Please put each line, from the one containing "You are a computer-use" through the last line of the entries, into a JSON list of strings, one string per line. Skip blank lines and leave out the pictures.

--- START OF SUPPLIED RECORDS ---

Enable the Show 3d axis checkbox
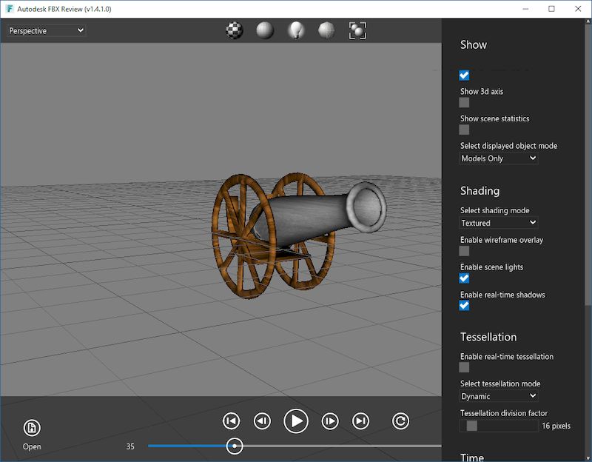 [464, 102]
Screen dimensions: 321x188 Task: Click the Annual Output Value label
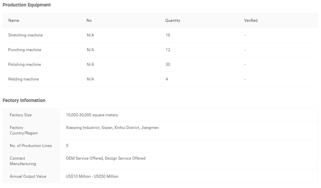(28, 176)
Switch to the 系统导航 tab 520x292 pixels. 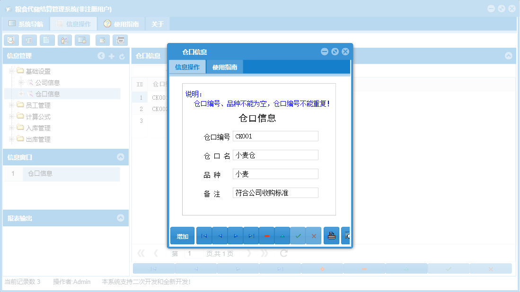coord(26,23)
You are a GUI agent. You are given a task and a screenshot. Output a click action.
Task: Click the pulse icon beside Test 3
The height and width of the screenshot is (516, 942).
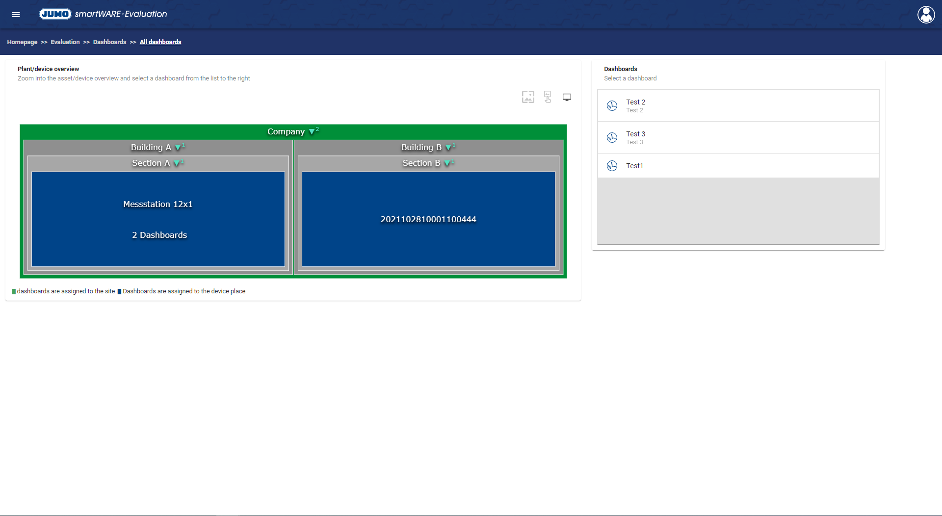coord(612,137)
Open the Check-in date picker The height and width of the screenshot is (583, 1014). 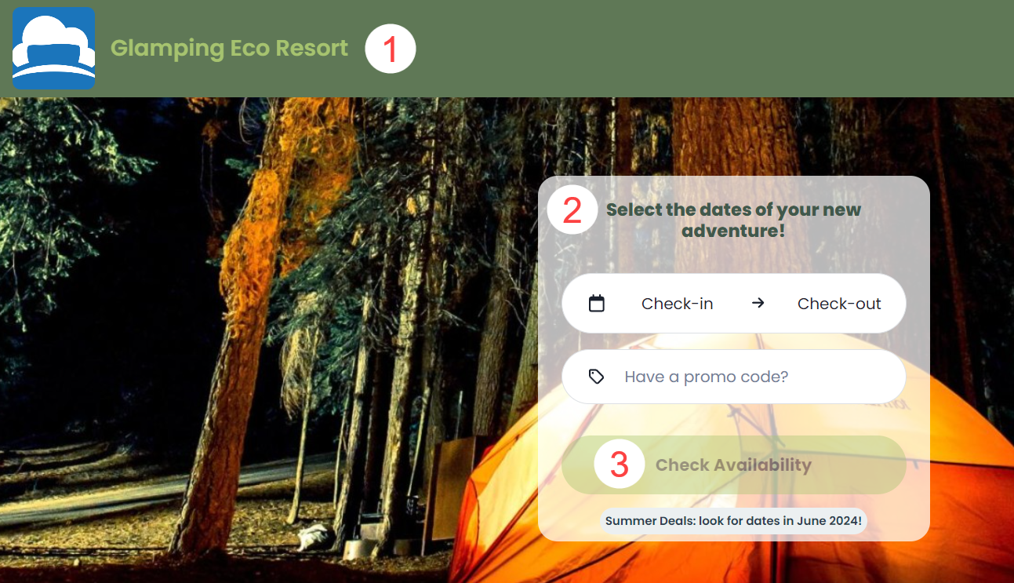click(x=678, y=304)
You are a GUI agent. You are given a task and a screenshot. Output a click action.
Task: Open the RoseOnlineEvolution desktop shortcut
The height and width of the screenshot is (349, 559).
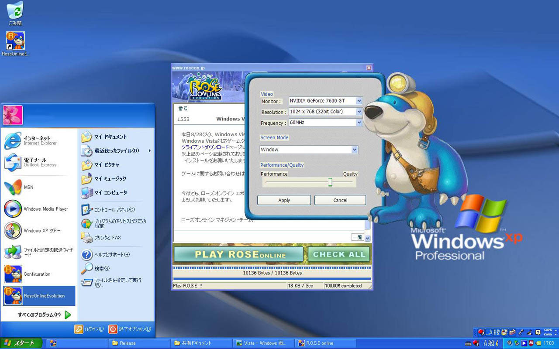(x=15, y=41)
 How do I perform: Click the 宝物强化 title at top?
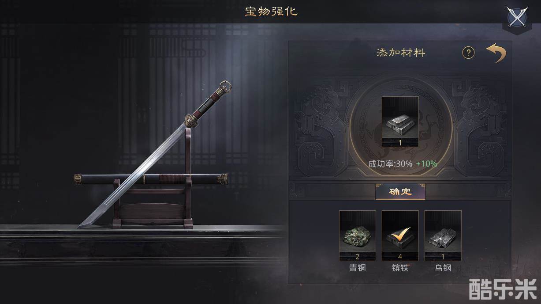[x=271, y=11]
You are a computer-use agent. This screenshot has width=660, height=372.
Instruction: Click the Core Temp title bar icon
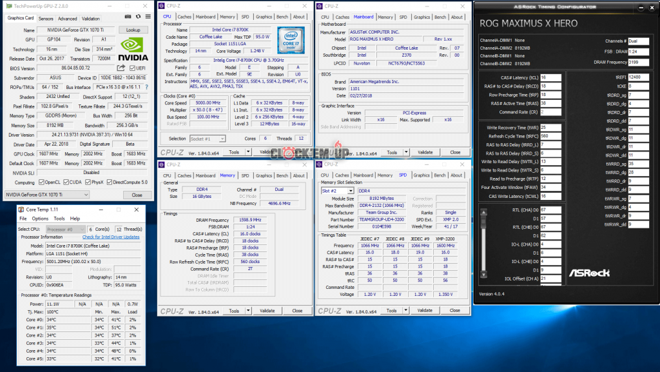click(x=21, y=210)
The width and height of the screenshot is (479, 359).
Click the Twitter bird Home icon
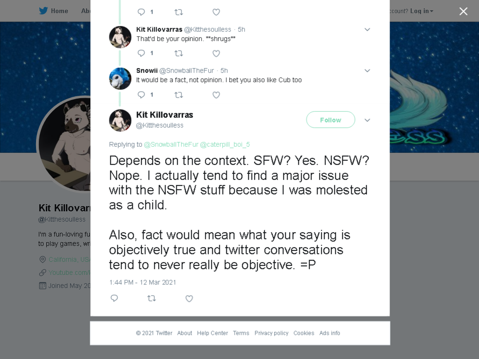pyautogui.click(x=44, y=11)
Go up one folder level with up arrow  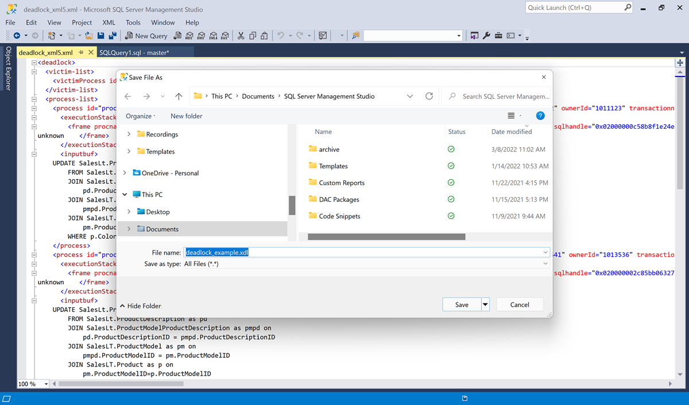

--- END OF SUPPLIED RECORDS ---

◆ RIGHT ANSWER ◆
[
  "You are a computer-use agent. This screenshot has width=660, height=372.",
  "Instruction: Click the Core Temp title bar icon",
  "click(x=21, y=210)",
  "The width and height of the screenshot is (479, 359).",
  "Click the Twitter bird Home icon",
  "pyautogui.click(x=44, y=11)",
  "Go up one folder level with up arrow  "
]